Devolution of rail services

Meeting: 
MQT on 2015-05-21
Session date: 
May 21, 2015
Reference: 
2015/1238
Question By: 
Caroline Pidgeon
Organisation: 
Liberal Democrats
Asked Of: 
Caroline Pidgeon
Category: 

Question

What discussions have you had with the Department for Transport on the further devolution of suburban rail services to Transport for London?

Answer

Answer for Devolution of rail services

Answer for Devolution of rail services

Answered By: 
Caroline Pidgeon

Boris Johnson MP (Mayor of London):  Thanks.  Caroline, yes.  We are in constant discussion with the DfT and with the Government at all levels about further devolution to London of many things.  Rail services obviously we are making substantial progress on.  From 1 June there will be, as you know, the devolution of the services on the West Anglia line, that is the West Anglia and Shenfield services.  I can announce today that 80% of the fares that we are taking over, on those routes that we are taking over, will be lower.  None will be higher.  Some fares will fall by as much as 40%.  That is the result of TfL taking over that franchise. 

Now, that is just the beginning.  I want to stress that the improvements in the service of the kind that we have seen on the orange ‑‑

Caroline Pidgeon MBE AM:  My question is about your discussions with the DfT.  I welcome all this, but let us just be very specific: have you had any more recent discussions, particularly given West Anglia - absolutely welcome - and the news you are giving this morning?  Southeastern routes we really are keen to see.  Given your TfL Commissioner recently described them in rather colourful language - which I am not going to repeat here - but many of us have absolute sympathy with it - will you make renewed representations to the Secretary of State for Transport and examine this case for devolution?
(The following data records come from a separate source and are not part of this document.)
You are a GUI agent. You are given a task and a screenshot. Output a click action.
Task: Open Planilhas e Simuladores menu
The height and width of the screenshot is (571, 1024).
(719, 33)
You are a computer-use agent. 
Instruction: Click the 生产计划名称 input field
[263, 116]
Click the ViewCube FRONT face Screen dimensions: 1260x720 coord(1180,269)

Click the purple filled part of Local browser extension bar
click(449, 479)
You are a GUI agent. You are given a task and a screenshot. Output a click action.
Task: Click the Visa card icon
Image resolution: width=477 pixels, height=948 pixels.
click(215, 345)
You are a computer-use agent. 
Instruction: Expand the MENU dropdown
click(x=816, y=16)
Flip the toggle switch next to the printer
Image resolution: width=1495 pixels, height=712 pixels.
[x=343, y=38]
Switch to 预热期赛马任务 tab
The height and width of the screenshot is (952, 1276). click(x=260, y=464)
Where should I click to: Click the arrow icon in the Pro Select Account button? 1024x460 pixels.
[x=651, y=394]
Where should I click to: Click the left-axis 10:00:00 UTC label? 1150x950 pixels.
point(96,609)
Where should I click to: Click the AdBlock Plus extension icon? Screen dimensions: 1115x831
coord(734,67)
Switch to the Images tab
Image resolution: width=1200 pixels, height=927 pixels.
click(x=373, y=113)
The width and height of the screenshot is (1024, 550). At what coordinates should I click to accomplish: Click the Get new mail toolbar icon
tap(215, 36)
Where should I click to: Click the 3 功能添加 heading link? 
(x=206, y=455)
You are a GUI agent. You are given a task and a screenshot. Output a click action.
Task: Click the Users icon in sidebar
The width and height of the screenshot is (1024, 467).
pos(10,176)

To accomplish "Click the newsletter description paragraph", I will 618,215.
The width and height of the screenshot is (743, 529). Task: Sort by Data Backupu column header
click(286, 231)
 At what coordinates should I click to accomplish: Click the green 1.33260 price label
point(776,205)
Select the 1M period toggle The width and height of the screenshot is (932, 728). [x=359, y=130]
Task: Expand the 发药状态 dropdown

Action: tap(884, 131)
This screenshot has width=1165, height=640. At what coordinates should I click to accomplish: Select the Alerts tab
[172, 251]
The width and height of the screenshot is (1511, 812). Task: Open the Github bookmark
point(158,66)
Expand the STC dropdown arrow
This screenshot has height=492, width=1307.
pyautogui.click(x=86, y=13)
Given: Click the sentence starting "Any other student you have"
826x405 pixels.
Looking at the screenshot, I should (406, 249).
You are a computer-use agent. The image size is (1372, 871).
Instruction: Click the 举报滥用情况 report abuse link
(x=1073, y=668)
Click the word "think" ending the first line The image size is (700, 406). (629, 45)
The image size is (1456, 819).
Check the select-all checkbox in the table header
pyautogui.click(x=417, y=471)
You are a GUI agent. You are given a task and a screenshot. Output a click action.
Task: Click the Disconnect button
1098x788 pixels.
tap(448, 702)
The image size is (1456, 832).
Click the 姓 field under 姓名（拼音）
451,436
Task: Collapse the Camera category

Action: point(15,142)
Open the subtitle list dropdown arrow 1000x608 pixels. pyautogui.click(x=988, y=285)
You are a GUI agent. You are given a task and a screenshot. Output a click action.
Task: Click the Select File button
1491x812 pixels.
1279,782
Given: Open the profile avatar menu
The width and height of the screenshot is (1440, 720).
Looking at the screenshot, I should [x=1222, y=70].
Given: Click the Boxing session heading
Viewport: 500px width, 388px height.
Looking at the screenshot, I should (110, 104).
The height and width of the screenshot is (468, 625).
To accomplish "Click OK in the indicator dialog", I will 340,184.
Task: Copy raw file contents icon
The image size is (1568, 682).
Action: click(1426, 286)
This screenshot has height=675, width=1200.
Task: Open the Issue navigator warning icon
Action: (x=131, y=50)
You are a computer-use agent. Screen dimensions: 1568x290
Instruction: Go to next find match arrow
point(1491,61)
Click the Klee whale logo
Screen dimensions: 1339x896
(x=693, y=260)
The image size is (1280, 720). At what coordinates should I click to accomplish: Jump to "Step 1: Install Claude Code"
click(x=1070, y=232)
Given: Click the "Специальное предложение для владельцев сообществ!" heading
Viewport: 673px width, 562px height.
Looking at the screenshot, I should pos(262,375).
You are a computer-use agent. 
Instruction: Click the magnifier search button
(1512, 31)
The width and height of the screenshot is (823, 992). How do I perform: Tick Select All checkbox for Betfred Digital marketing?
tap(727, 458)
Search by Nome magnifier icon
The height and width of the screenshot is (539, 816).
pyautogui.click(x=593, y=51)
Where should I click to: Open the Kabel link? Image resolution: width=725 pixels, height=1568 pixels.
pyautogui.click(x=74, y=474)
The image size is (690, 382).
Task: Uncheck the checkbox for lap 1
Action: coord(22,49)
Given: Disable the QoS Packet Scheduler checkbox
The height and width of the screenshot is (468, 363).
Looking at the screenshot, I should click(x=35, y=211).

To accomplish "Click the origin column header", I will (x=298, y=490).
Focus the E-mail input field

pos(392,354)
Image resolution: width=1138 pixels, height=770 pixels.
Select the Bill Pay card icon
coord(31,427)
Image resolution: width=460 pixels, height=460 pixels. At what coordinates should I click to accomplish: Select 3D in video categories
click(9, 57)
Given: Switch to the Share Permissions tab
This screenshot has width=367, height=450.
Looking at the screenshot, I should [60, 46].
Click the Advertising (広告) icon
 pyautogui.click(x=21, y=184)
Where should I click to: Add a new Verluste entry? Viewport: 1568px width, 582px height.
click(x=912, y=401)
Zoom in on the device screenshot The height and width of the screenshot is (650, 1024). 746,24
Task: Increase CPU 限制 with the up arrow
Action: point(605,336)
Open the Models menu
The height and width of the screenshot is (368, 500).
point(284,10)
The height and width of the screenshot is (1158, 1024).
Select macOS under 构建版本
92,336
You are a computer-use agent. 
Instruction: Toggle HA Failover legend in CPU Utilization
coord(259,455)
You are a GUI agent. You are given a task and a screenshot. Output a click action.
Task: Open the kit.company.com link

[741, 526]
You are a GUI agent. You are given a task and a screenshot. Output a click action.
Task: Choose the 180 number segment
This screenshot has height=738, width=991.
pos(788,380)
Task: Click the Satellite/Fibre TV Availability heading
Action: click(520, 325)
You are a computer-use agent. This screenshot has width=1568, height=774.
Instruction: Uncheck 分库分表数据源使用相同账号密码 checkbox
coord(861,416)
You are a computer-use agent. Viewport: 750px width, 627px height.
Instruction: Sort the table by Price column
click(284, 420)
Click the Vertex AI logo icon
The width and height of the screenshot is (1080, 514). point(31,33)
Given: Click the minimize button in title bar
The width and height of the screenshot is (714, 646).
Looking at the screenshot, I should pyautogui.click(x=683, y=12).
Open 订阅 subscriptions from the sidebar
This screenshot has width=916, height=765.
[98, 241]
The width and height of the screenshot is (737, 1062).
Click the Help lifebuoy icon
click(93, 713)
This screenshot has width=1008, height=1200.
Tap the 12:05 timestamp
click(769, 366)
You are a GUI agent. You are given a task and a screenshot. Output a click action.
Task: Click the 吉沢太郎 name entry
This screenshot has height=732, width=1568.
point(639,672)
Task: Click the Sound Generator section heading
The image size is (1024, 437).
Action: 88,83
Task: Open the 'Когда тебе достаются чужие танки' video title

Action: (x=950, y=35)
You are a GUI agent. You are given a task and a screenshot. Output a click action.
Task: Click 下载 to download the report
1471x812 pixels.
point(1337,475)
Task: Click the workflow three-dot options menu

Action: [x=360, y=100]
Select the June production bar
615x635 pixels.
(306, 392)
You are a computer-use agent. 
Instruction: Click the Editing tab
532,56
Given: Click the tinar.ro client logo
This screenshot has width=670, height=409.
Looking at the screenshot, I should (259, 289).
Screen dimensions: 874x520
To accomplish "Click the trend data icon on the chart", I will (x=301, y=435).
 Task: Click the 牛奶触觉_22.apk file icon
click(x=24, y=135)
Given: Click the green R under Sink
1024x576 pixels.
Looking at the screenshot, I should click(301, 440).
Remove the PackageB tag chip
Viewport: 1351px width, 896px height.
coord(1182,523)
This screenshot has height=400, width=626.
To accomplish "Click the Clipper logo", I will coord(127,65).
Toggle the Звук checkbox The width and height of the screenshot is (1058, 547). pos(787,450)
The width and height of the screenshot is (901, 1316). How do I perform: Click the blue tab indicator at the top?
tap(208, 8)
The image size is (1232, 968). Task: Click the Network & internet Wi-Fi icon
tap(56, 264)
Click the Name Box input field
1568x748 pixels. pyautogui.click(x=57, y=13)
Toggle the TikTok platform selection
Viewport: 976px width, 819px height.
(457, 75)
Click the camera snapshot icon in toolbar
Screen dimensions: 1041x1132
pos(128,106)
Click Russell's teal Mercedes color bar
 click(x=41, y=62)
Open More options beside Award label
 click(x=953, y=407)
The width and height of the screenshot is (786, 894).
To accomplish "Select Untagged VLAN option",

Boris Johnson MP (Mayor of London):  Yes.  You can take it that during the course of the conversations that followed the London Bridge series of extreme difficulties that passengers encountered, everybody does see the argument for having a locus of political accountability.  As I said to everybody here, when a TfL station is up the spout, it is my job to sort it out.  The trouble with what happened at London Bridge was that nobody was quite sure whose arse they should be kicking, so to speak. 

Caroline Pidgeon MBE AM:  In the past, the Secretary of State for Transport has been a little bit sceptical or at least he had said for the time being - I think it was reported to the TfL Board - they were not going to devolve Southeastern. 

Boris Johnson MP (Mayor of London):  Patrick [The Rt Hon Patrick McLoughlin MP, Secretary of State for Transport] said that.

Caroline Pidgeon MBE AM:  I believe that was reported back to the TfL Board.  Will you use your influence, not only now as Mayor of London but as an MP and as a member of the Prime Minister’s (PM) political cabinet, to try to really bring this forward, not only for Southeastern but for some of the other franchises in London?

Boris Johnson MP (Mayor of London):  Yes.

Caroline Pidgeon MBE AM:  Fantastic.

Boris Johnson MP (Mayor of London):  I hope Londoners will see the benefits that will go to users of the services operated by Abellio Greater Anglia and that we will be able to perform the same trick across London.

Caroline Pidgeon MBE AM:  Thank you.  Elsewhere.  Brilliant.  Thank you very much.